*Requirement*:
Where "page" appears in a line of the entries below, that line should be copied.

*Given records*:
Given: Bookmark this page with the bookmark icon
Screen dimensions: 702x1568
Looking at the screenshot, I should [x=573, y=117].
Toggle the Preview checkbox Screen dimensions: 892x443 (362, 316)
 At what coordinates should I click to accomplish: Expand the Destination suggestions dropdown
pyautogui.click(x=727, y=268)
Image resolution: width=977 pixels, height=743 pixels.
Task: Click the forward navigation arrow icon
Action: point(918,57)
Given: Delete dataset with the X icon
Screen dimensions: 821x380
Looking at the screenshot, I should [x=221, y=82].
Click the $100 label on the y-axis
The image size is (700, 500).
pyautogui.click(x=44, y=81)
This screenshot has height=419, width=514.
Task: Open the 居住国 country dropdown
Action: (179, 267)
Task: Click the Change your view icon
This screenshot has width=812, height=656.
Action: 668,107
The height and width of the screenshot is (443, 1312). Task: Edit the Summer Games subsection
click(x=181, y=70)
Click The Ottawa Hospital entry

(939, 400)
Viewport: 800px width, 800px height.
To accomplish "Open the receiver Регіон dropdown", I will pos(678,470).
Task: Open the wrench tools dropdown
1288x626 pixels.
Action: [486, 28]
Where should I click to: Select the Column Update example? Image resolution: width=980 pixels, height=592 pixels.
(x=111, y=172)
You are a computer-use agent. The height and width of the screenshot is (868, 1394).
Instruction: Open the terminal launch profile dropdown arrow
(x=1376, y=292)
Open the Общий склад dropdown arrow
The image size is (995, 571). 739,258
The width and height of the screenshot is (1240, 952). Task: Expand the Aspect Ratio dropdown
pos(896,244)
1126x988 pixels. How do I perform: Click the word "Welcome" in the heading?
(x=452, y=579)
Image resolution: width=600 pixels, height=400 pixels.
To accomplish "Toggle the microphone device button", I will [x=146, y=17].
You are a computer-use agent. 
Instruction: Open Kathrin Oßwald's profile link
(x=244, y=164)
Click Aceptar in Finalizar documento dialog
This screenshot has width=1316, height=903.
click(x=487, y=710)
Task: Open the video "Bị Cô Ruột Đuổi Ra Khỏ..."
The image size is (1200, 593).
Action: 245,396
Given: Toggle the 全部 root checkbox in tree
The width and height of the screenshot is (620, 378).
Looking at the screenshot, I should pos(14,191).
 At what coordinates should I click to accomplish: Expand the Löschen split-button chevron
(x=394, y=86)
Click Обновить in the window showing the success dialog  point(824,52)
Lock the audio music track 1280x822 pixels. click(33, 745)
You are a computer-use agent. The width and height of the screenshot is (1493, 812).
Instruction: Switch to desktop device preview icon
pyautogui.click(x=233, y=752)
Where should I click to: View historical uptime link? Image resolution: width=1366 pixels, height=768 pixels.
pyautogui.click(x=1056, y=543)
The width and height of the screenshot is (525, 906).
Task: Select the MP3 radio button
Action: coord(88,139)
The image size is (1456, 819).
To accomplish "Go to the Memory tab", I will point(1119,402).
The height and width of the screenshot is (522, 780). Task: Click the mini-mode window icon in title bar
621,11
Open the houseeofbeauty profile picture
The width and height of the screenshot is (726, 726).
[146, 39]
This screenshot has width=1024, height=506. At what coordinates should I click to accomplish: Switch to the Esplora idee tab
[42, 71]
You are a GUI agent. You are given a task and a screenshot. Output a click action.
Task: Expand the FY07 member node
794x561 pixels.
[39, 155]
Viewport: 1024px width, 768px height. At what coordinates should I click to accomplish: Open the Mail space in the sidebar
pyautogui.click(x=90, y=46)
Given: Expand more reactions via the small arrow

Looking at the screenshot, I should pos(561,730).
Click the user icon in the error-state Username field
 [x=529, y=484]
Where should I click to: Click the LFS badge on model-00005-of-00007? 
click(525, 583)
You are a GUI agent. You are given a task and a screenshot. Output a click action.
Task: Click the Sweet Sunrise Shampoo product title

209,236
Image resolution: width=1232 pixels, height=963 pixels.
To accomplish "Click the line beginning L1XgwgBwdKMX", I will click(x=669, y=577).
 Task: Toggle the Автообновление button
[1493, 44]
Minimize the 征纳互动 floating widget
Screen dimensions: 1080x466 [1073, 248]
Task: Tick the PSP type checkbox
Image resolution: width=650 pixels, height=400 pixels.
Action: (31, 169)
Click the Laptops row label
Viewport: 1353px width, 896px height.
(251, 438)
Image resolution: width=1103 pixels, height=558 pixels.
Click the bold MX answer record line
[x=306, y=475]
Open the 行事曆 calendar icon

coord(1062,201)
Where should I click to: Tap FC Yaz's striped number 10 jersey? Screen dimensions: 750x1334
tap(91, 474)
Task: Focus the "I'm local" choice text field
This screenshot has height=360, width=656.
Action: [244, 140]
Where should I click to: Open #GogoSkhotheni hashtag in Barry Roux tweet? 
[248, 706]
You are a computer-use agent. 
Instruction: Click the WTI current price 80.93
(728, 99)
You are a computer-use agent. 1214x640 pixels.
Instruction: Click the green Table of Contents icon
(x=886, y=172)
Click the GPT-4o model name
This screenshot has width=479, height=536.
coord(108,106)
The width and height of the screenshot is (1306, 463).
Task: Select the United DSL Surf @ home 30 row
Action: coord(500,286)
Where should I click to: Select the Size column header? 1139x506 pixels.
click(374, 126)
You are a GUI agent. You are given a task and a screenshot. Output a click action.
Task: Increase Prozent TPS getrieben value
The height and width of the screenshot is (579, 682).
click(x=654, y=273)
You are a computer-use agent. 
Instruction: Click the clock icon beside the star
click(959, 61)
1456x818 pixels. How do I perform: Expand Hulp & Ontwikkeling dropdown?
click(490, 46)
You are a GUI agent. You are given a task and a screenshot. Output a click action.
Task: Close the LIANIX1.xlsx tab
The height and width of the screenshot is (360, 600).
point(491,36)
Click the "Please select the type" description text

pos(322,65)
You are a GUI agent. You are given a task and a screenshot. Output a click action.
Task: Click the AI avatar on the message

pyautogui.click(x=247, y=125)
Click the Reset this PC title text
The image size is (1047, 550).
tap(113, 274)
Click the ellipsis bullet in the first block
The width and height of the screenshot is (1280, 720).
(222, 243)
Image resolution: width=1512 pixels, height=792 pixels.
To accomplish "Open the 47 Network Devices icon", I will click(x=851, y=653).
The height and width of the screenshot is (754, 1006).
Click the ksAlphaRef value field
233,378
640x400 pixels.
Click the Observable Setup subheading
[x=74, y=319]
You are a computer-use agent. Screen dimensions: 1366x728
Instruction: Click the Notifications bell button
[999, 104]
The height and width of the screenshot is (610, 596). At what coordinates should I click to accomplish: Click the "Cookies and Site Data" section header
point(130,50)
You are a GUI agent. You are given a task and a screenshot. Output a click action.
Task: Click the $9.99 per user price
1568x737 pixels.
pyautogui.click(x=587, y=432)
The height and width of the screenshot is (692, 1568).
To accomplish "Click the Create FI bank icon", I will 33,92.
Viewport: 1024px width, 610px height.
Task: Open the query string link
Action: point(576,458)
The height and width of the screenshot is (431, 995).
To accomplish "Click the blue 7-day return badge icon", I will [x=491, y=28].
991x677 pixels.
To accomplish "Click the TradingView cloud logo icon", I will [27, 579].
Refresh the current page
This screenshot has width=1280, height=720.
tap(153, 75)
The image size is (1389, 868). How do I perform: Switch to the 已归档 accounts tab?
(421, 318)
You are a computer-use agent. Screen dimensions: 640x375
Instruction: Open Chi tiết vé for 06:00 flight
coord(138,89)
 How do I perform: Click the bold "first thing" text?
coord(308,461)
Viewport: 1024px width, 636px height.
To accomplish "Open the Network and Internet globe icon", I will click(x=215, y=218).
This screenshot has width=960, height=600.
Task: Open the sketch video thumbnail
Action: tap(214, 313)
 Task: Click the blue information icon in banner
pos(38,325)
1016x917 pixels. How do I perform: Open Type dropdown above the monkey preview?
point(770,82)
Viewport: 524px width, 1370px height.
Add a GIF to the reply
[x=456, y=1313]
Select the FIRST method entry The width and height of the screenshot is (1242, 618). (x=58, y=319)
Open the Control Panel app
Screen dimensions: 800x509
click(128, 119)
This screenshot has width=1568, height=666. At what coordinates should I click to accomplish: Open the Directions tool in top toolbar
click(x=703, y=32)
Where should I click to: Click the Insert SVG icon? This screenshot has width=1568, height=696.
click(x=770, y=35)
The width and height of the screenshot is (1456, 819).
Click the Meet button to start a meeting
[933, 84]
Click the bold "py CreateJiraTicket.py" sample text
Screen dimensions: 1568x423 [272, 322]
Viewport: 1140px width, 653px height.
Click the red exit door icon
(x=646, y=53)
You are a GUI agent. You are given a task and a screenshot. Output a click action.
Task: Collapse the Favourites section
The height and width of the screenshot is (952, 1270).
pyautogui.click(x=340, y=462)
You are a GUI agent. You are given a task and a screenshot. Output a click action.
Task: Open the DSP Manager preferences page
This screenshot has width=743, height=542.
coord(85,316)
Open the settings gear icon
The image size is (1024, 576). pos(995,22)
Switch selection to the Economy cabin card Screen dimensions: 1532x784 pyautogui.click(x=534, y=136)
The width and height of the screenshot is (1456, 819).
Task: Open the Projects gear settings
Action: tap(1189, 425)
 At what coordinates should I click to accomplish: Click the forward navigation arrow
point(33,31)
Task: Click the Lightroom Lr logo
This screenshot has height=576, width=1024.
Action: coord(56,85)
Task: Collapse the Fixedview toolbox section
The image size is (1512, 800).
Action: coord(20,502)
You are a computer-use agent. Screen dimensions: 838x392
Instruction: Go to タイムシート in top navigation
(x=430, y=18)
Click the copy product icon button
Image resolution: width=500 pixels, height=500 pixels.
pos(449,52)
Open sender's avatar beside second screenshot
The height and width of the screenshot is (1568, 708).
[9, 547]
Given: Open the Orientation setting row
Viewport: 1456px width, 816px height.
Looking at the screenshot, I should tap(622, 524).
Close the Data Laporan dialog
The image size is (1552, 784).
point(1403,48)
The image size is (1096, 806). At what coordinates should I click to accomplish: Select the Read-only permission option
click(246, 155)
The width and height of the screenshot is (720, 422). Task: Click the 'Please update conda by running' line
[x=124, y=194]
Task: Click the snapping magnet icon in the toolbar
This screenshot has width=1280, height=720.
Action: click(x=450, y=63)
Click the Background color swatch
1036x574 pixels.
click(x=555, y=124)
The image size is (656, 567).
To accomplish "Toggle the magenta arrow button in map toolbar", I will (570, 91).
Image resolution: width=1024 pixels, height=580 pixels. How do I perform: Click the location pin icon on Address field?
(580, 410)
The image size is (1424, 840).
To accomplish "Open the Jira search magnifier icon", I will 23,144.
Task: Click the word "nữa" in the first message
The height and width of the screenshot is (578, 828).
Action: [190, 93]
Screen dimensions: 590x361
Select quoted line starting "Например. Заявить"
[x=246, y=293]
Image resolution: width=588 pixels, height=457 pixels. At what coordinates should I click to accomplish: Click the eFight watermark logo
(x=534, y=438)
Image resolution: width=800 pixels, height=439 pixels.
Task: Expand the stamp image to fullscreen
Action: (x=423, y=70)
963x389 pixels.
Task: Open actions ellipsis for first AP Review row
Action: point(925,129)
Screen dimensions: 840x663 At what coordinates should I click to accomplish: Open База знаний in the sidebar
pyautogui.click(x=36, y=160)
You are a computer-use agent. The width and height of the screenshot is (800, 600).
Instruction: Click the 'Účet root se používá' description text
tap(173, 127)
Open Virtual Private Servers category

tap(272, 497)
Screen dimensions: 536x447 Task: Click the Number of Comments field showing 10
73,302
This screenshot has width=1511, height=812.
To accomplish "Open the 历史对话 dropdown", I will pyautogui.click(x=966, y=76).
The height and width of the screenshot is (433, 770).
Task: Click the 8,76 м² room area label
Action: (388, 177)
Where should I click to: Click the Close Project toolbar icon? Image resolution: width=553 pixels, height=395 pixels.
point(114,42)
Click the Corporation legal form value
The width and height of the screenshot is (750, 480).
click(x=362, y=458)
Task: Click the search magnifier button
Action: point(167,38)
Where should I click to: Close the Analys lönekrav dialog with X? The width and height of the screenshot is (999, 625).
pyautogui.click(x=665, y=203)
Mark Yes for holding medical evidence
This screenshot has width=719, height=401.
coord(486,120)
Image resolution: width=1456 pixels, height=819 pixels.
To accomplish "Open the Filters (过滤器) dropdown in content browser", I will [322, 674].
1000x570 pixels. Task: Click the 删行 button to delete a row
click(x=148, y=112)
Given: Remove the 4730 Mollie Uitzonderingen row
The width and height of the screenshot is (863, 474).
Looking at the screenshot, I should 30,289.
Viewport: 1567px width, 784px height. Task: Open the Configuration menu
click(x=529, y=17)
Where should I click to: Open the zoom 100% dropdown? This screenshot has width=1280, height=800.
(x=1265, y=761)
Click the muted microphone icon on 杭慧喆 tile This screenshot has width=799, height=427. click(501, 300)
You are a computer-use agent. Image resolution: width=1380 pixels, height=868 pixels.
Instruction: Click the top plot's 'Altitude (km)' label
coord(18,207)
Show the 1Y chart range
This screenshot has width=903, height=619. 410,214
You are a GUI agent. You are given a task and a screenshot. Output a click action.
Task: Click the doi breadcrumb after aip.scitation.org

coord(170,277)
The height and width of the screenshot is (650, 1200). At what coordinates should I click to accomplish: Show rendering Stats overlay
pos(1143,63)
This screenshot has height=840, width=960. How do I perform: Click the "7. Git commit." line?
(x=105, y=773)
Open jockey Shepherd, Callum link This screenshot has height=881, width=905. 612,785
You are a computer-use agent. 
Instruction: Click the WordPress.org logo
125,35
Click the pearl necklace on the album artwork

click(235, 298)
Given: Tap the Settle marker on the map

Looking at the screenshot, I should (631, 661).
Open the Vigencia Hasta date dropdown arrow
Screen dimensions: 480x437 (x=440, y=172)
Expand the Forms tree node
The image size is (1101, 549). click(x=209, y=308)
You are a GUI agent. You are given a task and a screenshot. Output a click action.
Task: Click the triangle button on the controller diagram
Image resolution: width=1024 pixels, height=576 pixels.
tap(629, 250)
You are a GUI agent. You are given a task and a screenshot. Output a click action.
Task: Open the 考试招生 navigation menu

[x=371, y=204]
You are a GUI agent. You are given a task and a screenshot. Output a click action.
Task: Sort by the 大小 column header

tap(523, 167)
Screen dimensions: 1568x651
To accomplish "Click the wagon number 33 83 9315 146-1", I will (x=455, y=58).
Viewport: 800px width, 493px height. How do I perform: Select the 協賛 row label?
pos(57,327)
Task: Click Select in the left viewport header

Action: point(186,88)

*Answer for this exercise*:
Given: Bookmark this page with the bookmark icon
Refresh the current page
Task: Open the DSP Manager preferences page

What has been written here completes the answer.